For a moment they gazed at each other, and Vardnauth seemed to be considering whether to cut the hablak down for his forwardness. Then he gave his thinnest and most dangerous of smiles. It was a smile that promised the traitor death should he ever attempt to make use of his knowledge. "Discovered my name, have you. You are cleverer than you appear."

Without another word, the traitor turned and mounted his horse, the bag of blood money in his hand. He left the clearing at a gallop.

Entering the house, the hawk following him in a short swoop of flight, Vardnauth pulled a strip of parchment out and wrote a brief report for Queen Mavranor. Attaching it to the bird's leg, he held the door wide for it and it soared off into the night.

He walked as silent as a shadow towards the stables and entered them to find several of the corsairs waiting in the dimness, one of them awake on watch while the others slept.
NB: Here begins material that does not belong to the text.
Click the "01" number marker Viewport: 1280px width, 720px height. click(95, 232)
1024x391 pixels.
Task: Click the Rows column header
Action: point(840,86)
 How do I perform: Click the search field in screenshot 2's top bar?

"Come," Vardnauth rasped. "The work here is finished. When the battle begins there will be much to do from this side of the lines; we must make sure no supplies can move towards the Gondorian troops. Talas, you will remain here and keep watch." Snapping his fingers towards a lean black horse who came obediently forward, he mounted and together they rode north towards Rohan in a rumble of hooves.